• EXERCICE: Poursuivez l'extrait sur les congés payés à partir de sa dernière phrase.

• EXTRAIT À LIRE:
En temps normal, la période de prise des congés et l’ordre des départ sont fixés par un accord collectif (d’entreprise, d’établissement ou de branche) ou, à défaut, par l’employeur lui-même. Les congés payés annuels doivent nécessairement être pris dans une période légale comprise entre le 1er mai et le 31 octobre de chaque année.
Toutefois, l’employeur ne peut en aucun cas imposer à un salarié de prendre des congés payés qu’il n’aurait pas posés. A l’inverse, un salarié commettrait une faute en refusant de poser suffisamment de jours de congés payés alors que l’employeur le lui demanderait.
Une fois les congés payés fixés, l’employeur ne peut plus modifier l’ordre et les dates de départ moins d’un mois avant la date de départ prévue, sauf accord écrit du salarié et sauf circonstances exceptionnelles (notion appréciée au cas par cas les tribunaux).
En raison de l’état d’urgence sanitaire, l’ordonnance du n° 2020-233 du 25 mars 2020 a prévu la possibilité pour l’employeur d’imposer aux salariés la date de prise des congés payés et/ou de modifier unilatéralement les dates déjà posées, le tout dans la limite de 6 jours de congés. Cette possibilité nécessite toutefois la conclusion préalable d’un accord d’entreprise. Dans ce cadre, la période de congés imposée ou modifiée peut s’étendre jusqu’au 31 décembre 2020.
Quels sont les impacts d’une activité partielle ou d’arrêts maladie sur les congés payés ?
En principe, les absences pour maladie non professionnelle n’ouvrent pas droit à des congés payés, sauf dispositions conventionnelles contraires. Cependant, certaines entreprises ont négocié des dispositions conventionnelles contraires pour ouvrir les droits quel que soit le motif de l’absence dès lors qu’il est justifié par un arrêt de travail.

• DONNÉES FOURNIES:
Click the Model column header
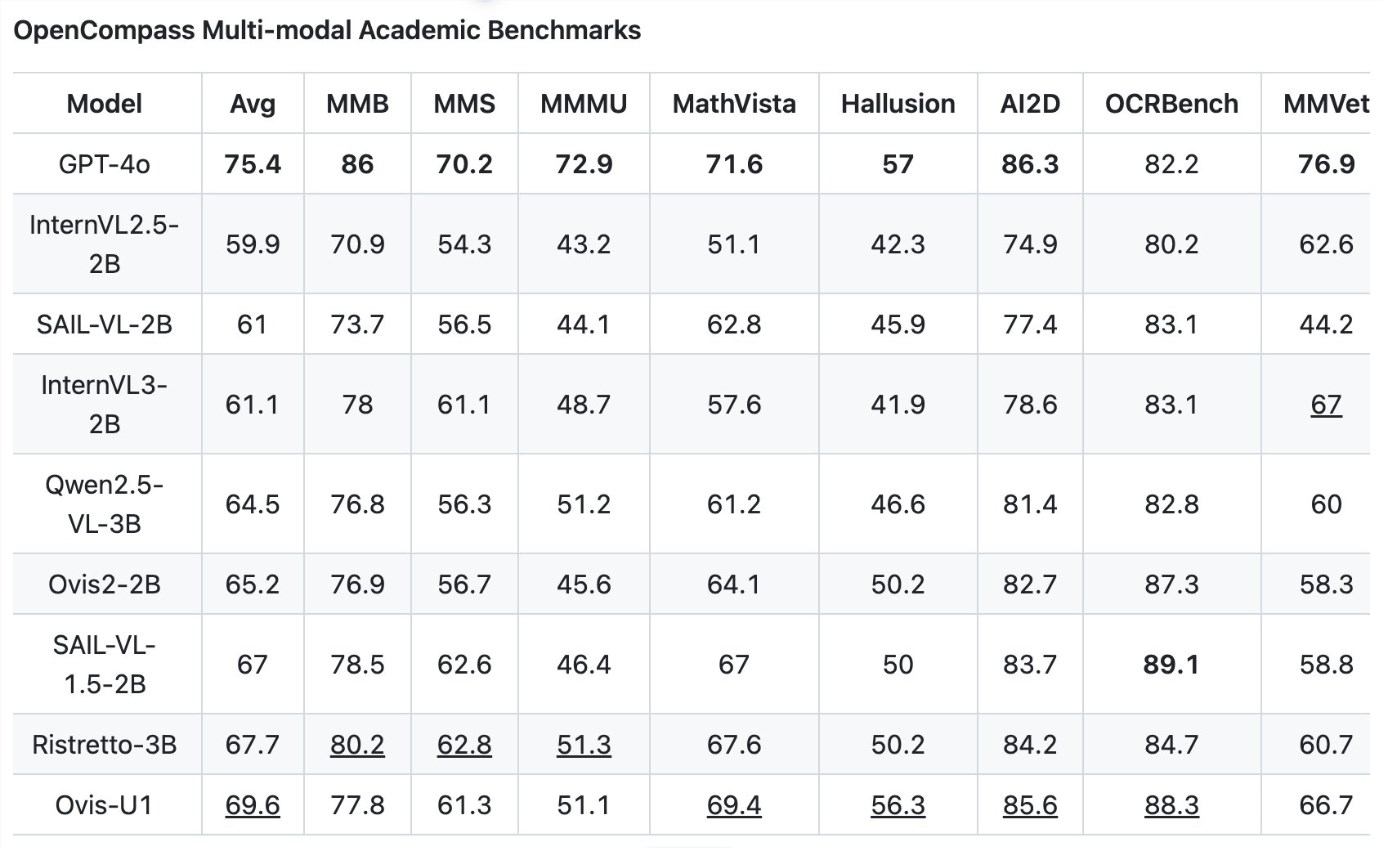The image size is (1383, 848). (x=104, y=104)
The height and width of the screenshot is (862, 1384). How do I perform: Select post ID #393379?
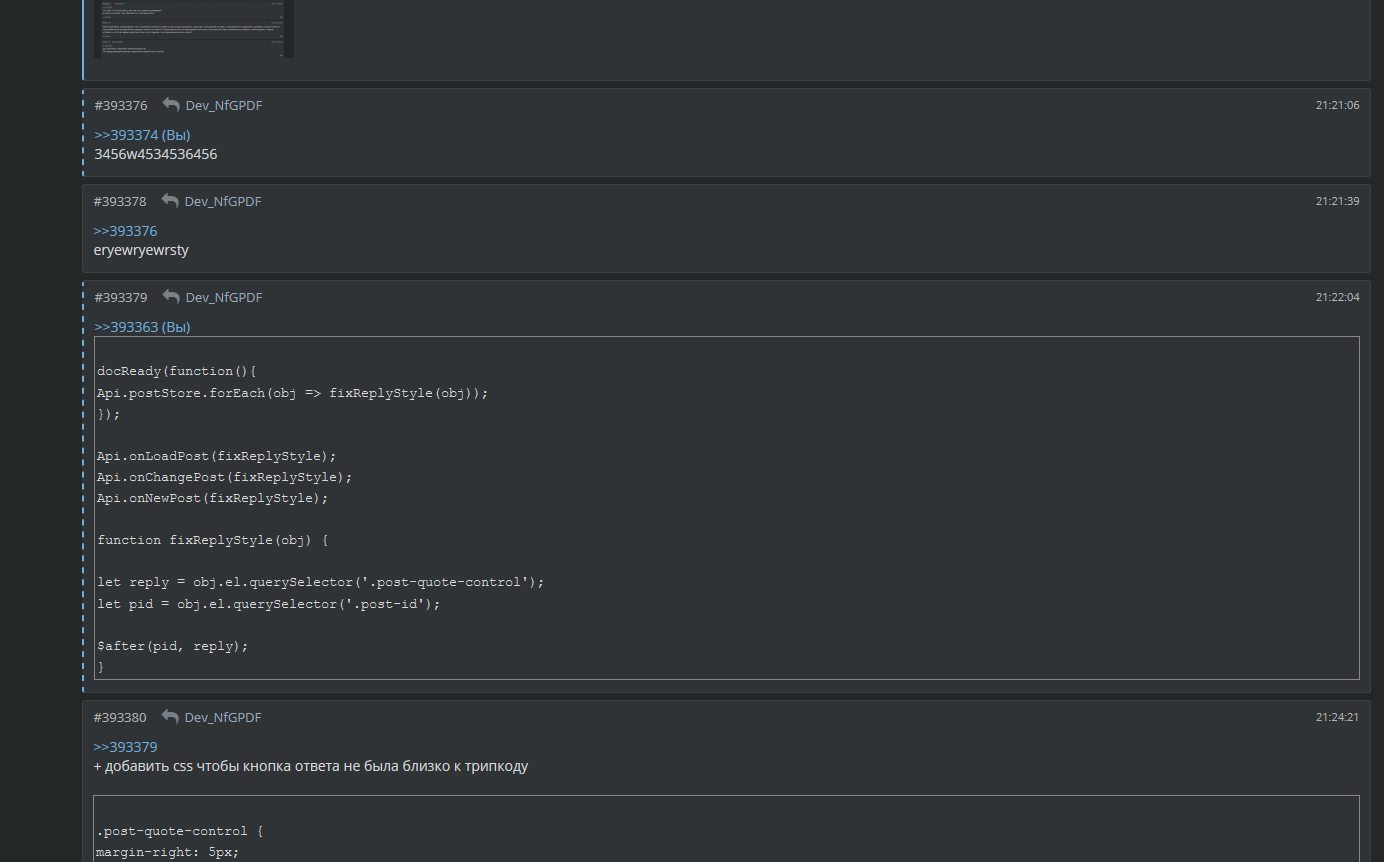click(121, 297)
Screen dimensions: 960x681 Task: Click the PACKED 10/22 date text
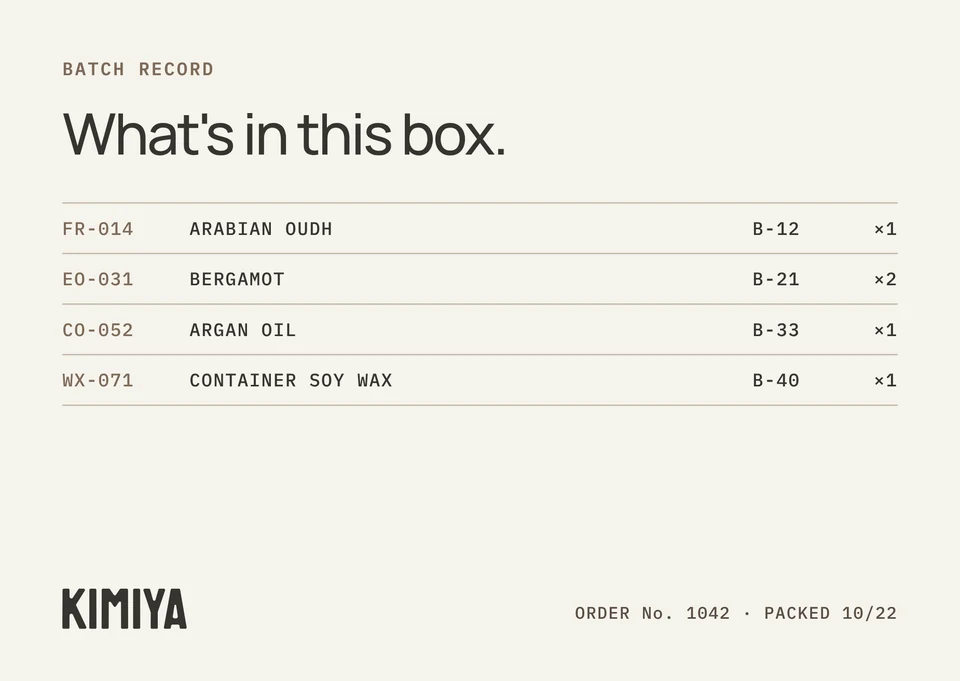(830, 613)
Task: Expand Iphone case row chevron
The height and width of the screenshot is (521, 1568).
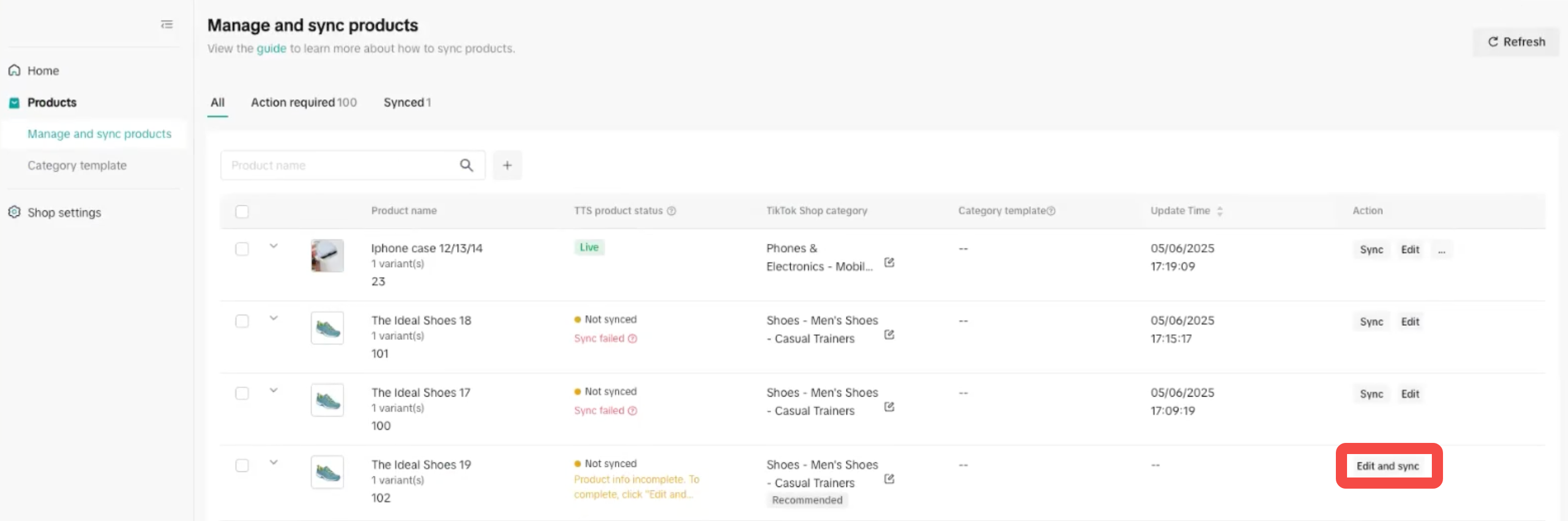Action: click(x=273, y=246)
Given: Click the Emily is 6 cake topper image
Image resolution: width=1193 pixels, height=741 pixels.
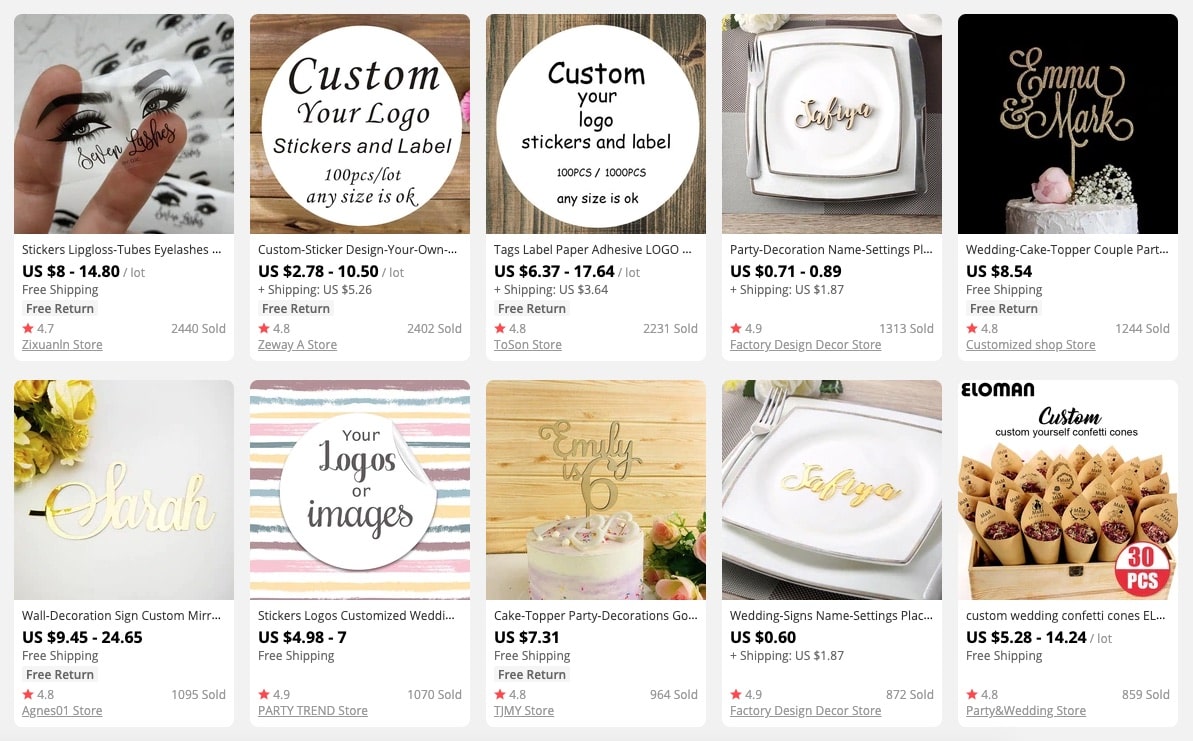Looking at the screenshot, I should (596, 489).
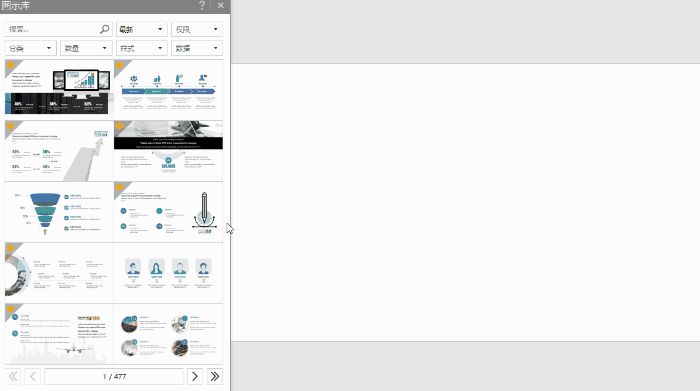The height and width of the screenshot is (391, 700).
Task: Close the 图示库 panel
Action: pos(221,5)
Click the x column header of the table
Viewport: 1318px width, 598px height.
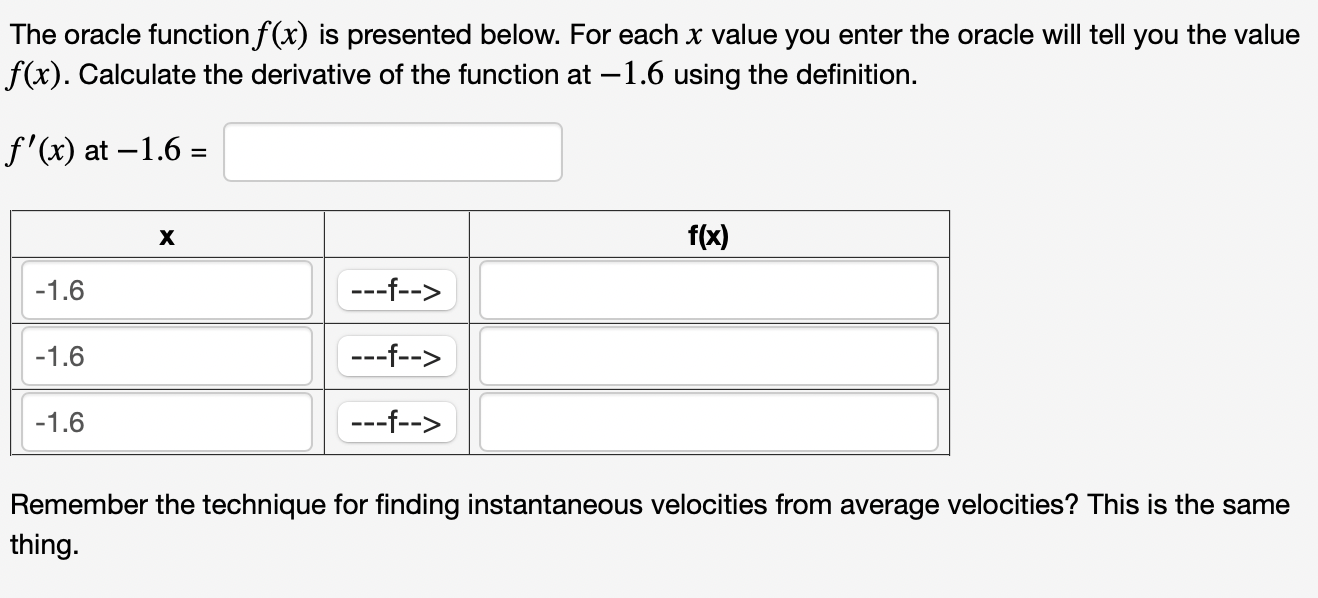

• RÉPONSE:
En cas d’activité partielle, la totalité des heures chômées est prise en compte pour le calcul de l’acquisition des droits à congés payés.
Comment gérer les congés payés acquis qui n’ont pas pu être posés avant le 31 mai ?
En raison de la crise sanitaire, certains salariés n’ont pas pu solder avant le 31 mai les congés payés qui étaient acquis. En principe, le report des jours de congés acquis mais non pris durant la période de prise des congés est possible, sous réserve d’un accord entre l’employeur et le salarié ou bien lorsqu’il s’agit d’un usage dans l’entreprise.
A défaut, les congés non pris au 31 mai sont perdus. Le salarié peut toutefois être indemnisé s’il prouve qu’il n’a pas pu poser ses congés en raison d’une faute de l’employeur. Attention : des accords collectifs peuvent aménager ces règles. Toutefois, dans ce cas, les congés payés ne peuvent pas être reportés au-delà du 31 décembre de l’année suivant celle pendant laquelle la période de prise de ces congés a débuté.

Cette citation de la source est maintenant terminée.